**Problem description**
Each line below must be printed again exactly.

**Exercise data**
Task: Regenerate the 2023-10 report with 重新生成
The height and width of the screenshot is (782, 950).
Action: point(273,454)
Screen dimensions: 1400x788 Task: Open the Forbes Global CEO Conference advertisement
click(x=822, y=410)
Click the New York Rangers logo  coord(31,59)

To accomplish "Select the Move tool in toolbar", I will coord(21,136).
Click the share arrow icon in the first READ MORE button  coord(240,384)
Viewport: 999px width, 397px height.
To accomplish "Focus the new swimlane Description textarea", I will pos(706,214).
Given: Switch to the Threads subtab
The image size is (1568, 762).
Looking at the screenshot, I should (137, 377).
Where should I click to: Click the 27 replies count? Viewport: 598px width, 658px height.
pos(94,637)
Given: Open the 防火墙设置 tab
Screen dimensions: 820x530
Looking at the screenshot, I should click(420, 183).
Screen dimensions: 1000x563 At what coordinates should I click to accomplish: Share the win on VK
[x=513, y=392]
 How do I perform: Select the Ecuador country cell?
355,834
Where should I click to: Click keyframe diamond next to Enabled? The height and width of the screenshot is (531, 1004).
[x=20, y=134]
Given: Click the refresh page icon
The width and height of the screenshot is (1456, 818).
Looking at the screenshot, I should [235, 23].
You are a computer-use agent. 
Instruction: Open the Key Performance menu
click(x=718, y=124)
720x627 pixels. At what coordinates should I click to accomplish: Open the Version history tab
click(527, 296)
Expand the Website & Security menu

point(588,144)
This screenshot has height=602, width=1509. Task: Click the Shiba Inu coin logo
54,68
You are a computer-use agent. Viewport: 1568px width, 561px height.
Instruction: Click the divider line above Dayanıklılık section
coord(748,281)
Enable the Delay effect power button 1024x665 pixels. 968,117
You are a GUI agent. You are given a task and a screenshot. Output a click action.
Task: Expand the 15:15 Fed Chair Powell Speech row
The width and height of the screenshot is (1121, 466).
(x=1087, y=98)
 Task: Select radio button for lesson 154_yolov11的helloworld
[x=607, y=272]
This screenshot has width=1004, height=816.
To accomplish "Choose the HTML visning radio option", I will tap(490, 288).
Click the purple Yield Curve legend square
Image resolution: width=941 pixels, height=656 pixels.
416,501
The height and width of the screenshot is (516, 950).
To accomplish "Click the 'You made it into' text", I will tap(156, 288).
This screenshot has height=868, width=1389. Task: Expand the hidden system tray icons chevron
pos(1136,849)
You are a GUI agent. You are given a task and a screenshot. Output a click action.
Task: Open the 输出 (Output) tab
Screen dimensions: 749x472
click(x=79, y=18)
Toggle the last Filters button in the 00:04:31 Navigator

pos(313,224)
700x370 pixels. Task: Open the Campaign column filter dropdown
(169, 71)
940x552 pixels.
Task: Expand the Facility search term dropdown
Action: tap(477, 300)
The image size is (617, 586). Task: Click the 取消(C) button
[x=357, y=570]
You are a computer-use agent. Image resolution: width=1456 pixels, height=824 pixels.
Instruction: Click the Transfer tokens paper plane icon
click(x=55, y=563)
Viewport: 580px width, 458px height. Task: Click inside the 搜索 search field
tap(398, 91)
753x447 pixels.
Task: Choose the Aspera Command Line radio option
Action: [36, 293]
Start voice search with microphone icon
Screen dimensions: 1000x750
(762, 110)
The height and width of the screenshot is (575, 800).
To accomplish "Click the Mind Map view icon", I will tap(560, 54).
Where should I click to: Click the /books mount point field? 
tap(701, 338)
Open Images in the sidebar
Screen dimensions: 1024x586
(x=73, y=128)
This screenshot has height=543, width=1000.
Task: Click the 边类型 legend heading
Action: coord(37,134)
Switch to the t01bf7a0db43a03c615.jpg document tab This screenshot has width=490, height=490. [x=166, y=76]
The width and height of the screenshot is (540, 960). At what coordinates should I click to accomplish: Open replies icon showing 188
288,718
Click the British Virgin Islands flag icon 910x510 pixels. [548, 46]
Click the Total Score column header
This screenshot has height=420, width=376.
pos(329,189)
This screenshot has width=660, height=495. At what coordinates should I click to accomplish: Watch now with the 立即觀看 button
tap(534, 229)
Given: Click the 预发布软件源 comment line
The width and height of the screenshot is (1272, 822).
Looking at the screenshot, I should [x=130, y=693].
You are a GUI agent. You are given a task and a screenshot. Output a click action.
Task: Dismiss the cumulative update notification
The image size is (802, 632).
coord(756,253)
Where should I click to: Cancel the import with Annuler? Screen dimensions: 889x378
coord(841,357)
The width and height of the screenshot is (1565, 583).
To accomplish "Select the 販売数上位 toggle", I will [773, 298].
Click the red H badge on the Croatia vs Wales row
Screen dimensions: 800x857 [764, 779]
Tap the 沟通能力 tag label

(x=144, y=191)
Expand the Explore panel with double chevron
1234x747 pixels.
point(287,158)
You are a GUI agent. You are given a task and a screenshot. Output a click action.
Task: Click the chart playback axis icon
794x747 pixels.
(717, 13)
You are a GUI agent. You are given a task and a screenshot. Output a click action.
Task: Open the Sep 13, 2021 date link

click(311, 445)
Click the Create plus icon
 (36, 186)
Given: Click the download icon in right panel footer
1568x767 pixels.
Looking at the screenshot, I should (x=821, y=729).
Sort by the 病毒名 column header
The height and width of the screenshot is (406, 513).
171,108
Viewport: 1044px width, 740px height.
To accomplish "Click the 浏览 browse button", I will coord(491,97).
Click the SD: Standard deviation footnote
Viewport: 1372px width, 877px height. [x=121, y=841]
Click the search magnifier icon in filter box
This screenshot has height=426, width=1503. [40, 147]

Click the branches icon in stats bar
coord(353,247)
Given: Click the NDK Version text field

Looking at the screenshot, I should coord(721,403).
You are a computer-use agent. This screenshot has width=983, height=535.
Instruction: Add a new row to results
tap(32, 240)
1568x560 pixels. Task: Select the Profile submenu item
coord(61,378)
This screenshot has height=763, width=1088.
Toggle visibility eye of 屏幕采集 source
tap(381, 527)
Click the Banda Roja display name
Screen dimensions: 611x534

**Output for this task**
Task: Regenerate the 2023-10 report with 重新生成
The height and width of the screenshot is (782, 950).
Action: point(273,454)
Screen dimensions: 1400x788 Task: Open the Forbes Global CEO Conference advertisement
click(x=822, y=410)
Click the New York Rangers logo  coord(31,59)

To accomplish "Select the Move tool in toolbar", I will coord(21,136).
Click the share arrow icon in the first READ MORE button  coord(240,384)
Viewport: 999px width, 397px height.
To accomplish "Focus the new swimlane Description textarea", I will pos(706,214).
Given: Switch to the Threads subtab
The image size is (1568, 762).
Looking at the screenshot, I should (137, 377).
Where should I click to: Click the 27 replies count? Viewport: 598px width, 658px height.
pos(94,637)
Given: Open the 防火墙设置 tab
Screen dimensions: 820x530
Looking at the screenshot, I should click(420, 183).
Screen dimensions: 1000x563 At what coordinates should I click to accomplish: Share the win on VK
[x=513, y=392]
 How do I perform: Select the Ecuador country cell?
355,834
Where should I click to: Click keyframe diamond next to Enabled? The height and width of the screenshot is (531, 1004).
[x=20, y=134]
Given: Click the refresh page icon
The width and height of the screenshot is (1456, 818).
Looking at the screenshot, I should [235, 23].
You are a computer-use agent. 
Instruction: Open the Key Performance menu
click(x=718, y=124)
720x627 pixels. At what coordinates should I click to accomplish: Open the Version history tab
click(527, 296)
Expand the Website & Security menu

point(588,144)
This screenshot has height=602, width=1509. Task: Click the Shiba Inu coin logo
54,68
You are a computer-use agent. Viewport: 1568px width, 561px height.
Instruction: Click the divider line above Dayanıklılık section
coord(748,281)
Enable the Delay effect power button 1024x665 pixels. 968,117
You are a GUI agent. You are given a task and a screenshot. Output a click action.
Task: Expand the 15:15 Fed Chair Powell Speech row
The width and height of the screenshot is (1121, 466).
(x=1087, y=98)
 Task: Select radio button for lesson 154_yolov11的helloworld
[x=607, y=272]
This screenshot has width=1004, height=816.
To accomplish "Choose the HTML visning radio option", I will tap(490, 288).
Click the purple Yield Curve legend square
Image resolution: width=941 pixels, height=656 pixels.
416,501
The height and width of the screenshot is (516, 950).
To accomplish "Click the 'You made it into' text", I will tap(156, 288).
This screenshot has height=868, width=1389. Task: Expand the hidden system tray icons chevron
pos(1136,849)
You are a GUI agent. You are given a task and a screenshot. Output a click action.
Task: Open the 输出 (Output) tab
Screen dimensions: 749x472
click(x=79, y=18)
Toggle the last Filters button in the 00:04:31 Navigator

pos(313,224)
700x370 pixels. Task: Open the Campaign column filter dropdown
(169, 71)
940x552 pixels.
Task: Expand the Facility search term dropdown
Action: tap(477, 300)
The image size is (617, 586). Task: Click the 取消(C) button
[x=357, y=570]
You are a computer-use agent. Image resolution: width=1456 pixels, height=824 pixels.
Instruction: Click the Transfer tokens paper plane icon
click(x=55, y=563)
Viewport: 580px width, 458px height. Task: Click inside the 搜索 search field
tap(398, 91)
753x447 pixels.
Task: Choose the Aspera Command Line radio option
Action: [36, 293]
Start voice search with microphone icon
Screen dimensions: 1000x750
(762, 110)
The height and width of the screenshot is (575, 800).
To accomplish "Click the Mind Map view icon", I will tap(560, 54).
Where should I click to: Click the /books mount point field? 
tap(701, 338)
Open Images in the sidebar
Screen dimensions: 1024x586
(x=73, y=128)
This screenshot has height=543, width=1000.
Task: Click the 边类型 legend heading
Action: coord(37,134)
Switch to the t01bf7a0db43a03c615.jpg document tab This screenshot has width=490, height=490. [x=166, y=76]
The width and height of the screenshot is (540, 960). At what coordinates should I click to accomplish: Open replies icon showing 188
288,718
Click the British Virgin Islands flag icon 910x510 pixels. [548, 46]
Click the Total Score column header
This screenshot has height=420, width=376.
pos(329,189)
This screenshot has width=660, height=495. At what coordinates should I click to accomplish: Watch now with the 立即觀看 button
tap(534, 229)
Given: Click the 预发布软件源 comment line
The width and height of the screenshot is (1272, 822).
Looking at the screenshot, I should [x=130, y=693].
You are a GUI agent. You are given a task and a screenshot. Output a click action.
Task: Dismiss the cumulative update notification
The image size is (802, 632).
coord(756,253)
Where should I click to: Cancel the import with Annuler? Screen dimensions: 889x378
coord(841,357)
The width and height of the screenshot is (1565, 583).
To accomplish "Select the 販売数上位 toggle", I will [773, 298].
Click the red H badge on the Croatia vs Wales row
Screen dimensions: 800x857 [764, 779]
Tap the 沟通能力 tag label

(x=144, y=191)
Expand the Explore panel with double chevron
1234x747 pixels.
point(287,158)
You are a GUI agent. You are given a task and a screenshot. Output a click action.
Task: Click the chart playback axis icon
794x747 pixels.
(717, 13)
You are a GUI agent. You are given a task and a screenshot. Output a click action.
Task: Open the Sep 13, 2021 date link

click(311, 445)
Click the Create plus icon
 (36, 186)
Given: Click the download icon in right panel footer
1568x767 pixels.
Looking at the screenshot, I should (x=821, y=729).
Sort by the 病毒名 column header
The height and width of the screenshot is (406, 513).
171,108
Viewport: 1044px width, 740px height.
To accomplish "Click the 浏览 browse button", I will coord(491,97).
Click the SD: Standard deviation footnote
Viewport: 1372px width, 877px height. [x=121, y=841]
Click the search magnifier icon in filter box
This screenshot has height=426, width=1503. [40, 147]

Click the branches icon in stats bar
coord(353,247)
Given: Click the NDK Version text field

Looking at the screenshot, I should coord(721,403).
You are a computer-use agent. This screenshot has width=983, height=535.
Instruction: Add a new row to results
tap(32, 240)
1568x560 pixels. Task: Select the Profile submenu item
coord(61,378)
This screenshot has height=763, width=1088.
Toggle visibility eye of 屏幕采集 source
tap(381, 527)
Click the Banda Roja display name
Screen dimensions: 611x534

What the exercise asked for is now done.